#### INSTRUCTIONS FOR THE TASK
Your copy should run exactly from the line containing "You are a GUI" to the last line of the entries below, and it should include no pictures.
※ ※ ※
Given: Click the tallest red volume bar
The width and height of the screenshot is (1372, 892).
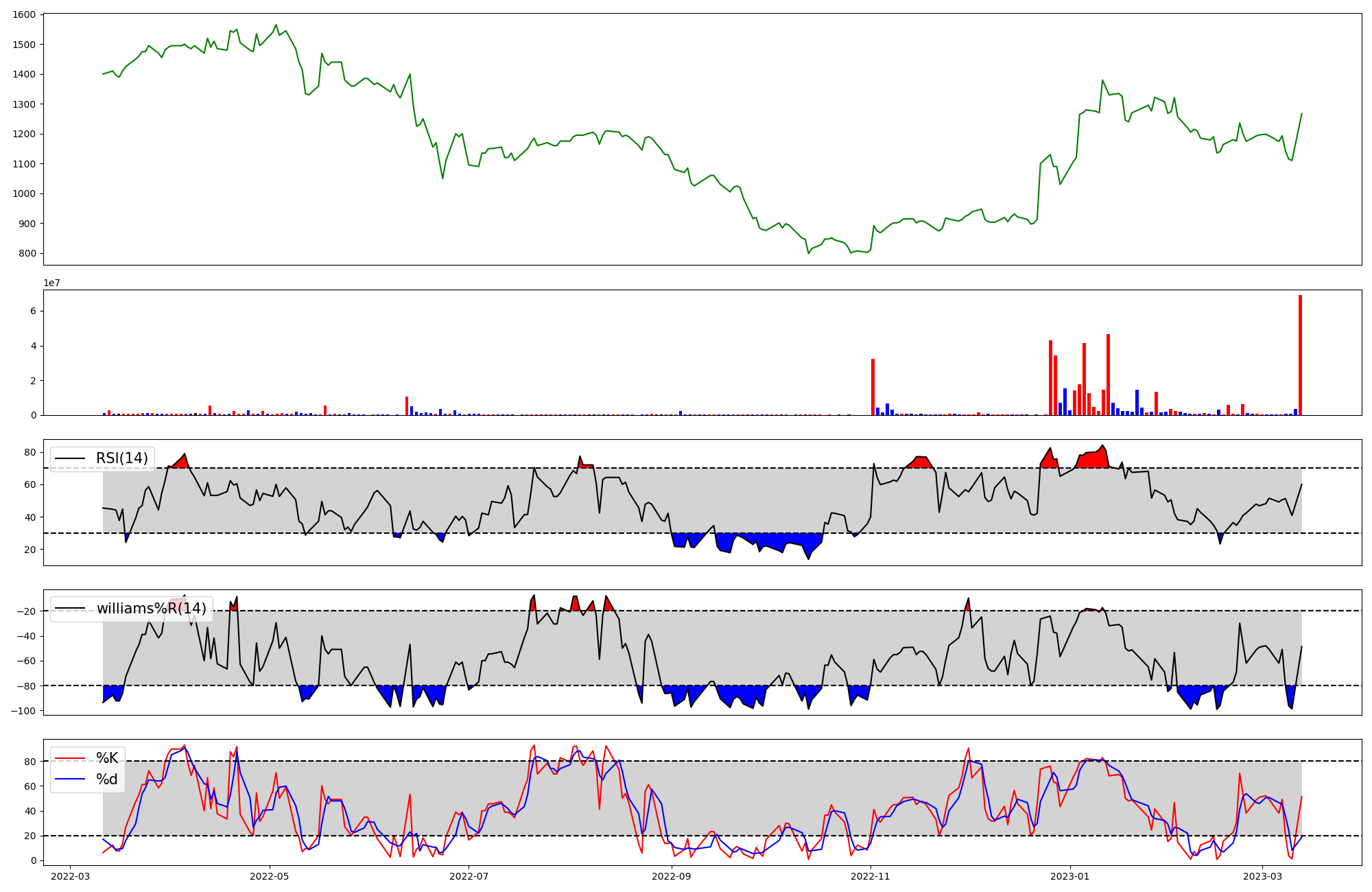Looking at the screenshot, I should click(1300, 355).
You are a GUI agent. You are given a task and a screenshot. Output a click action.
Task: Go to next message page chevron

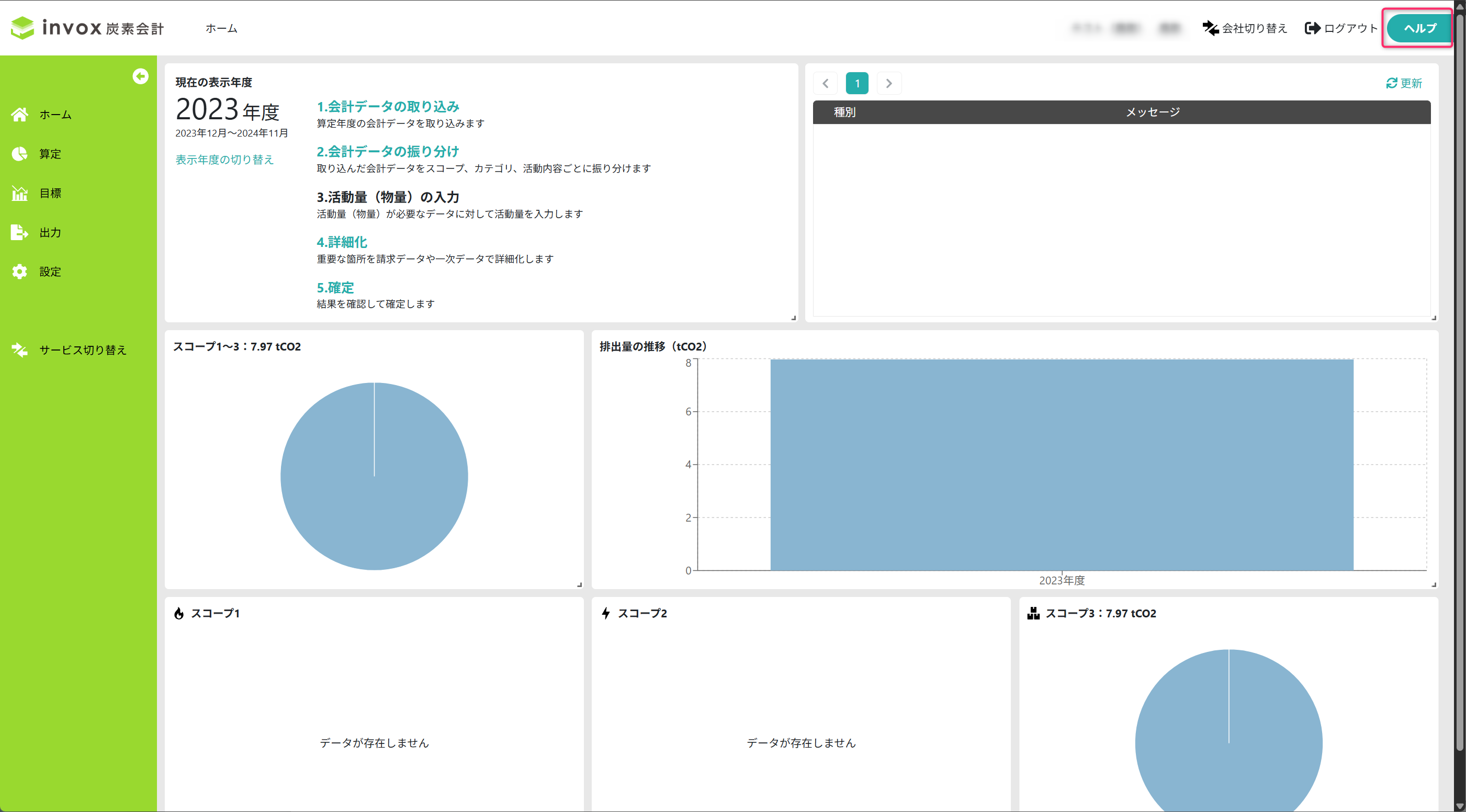(x=889, y=83)
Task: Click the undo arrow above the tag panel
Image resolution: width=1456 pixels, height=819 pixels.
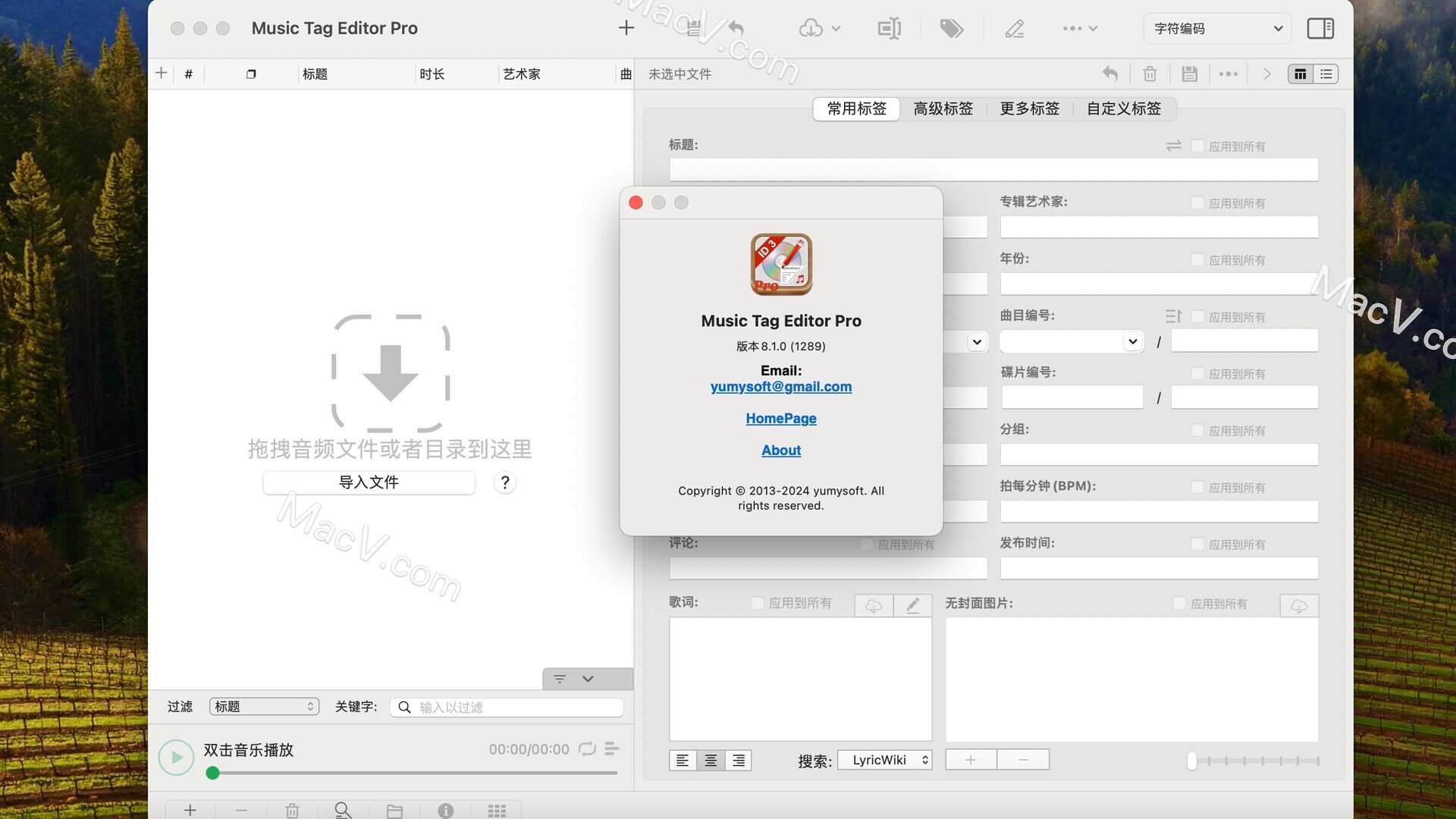Action: [x=1109, y=74]
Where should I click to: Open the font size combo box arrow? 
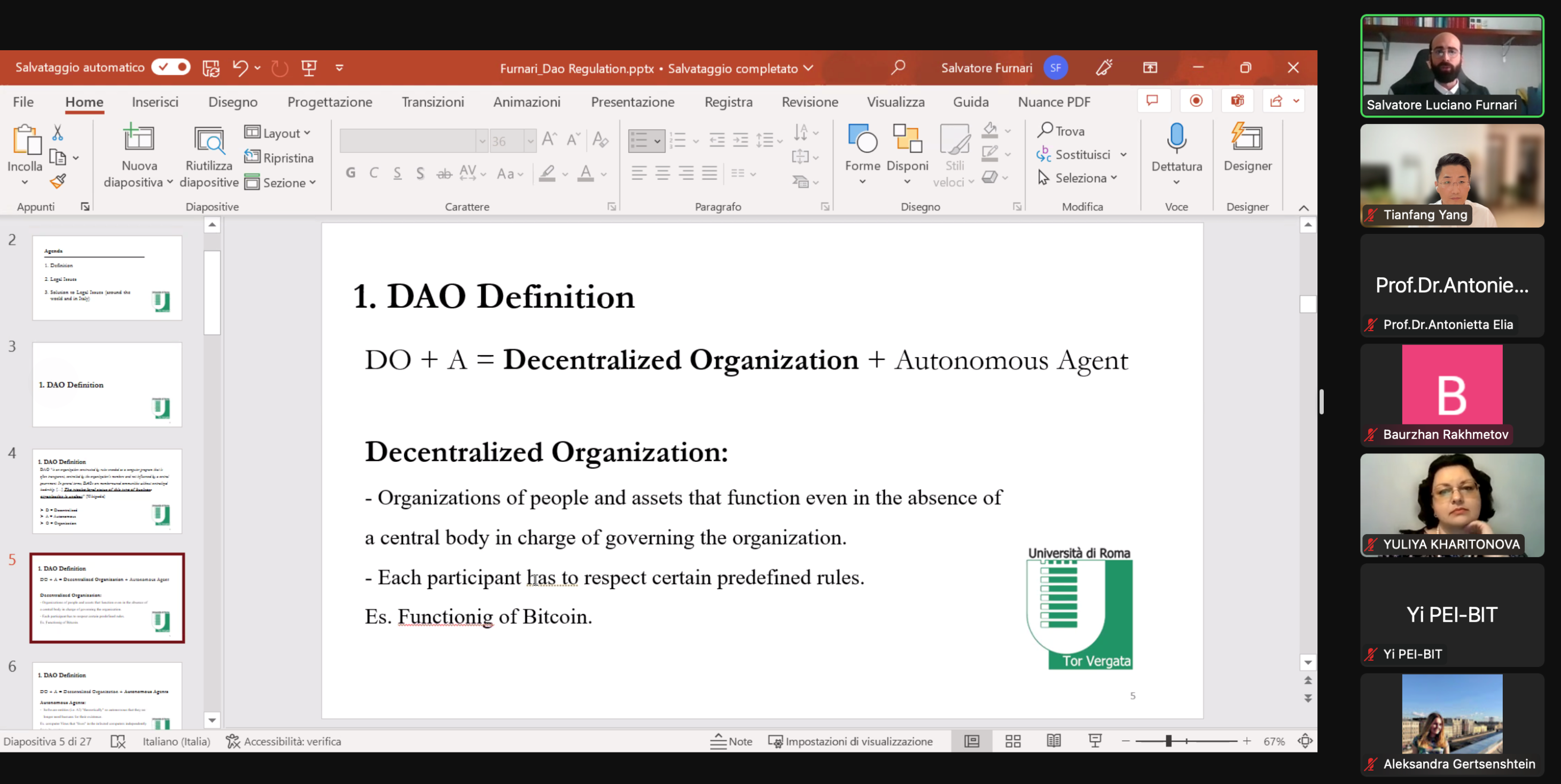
※ ※ ※
#### EXERCISE SOLUTION
You are a GUI agent. You are given a task and a screenshot. Output a click action.
Task: Go to next message page chevron

(x=889, y=83)
Task: Click the undo arrow above the tag panel
Image resolution: width=1456 pixels, height=819 pixels.
Action: [x=1109, y=74]
Where should I click to: Open the font size combo box arrow? 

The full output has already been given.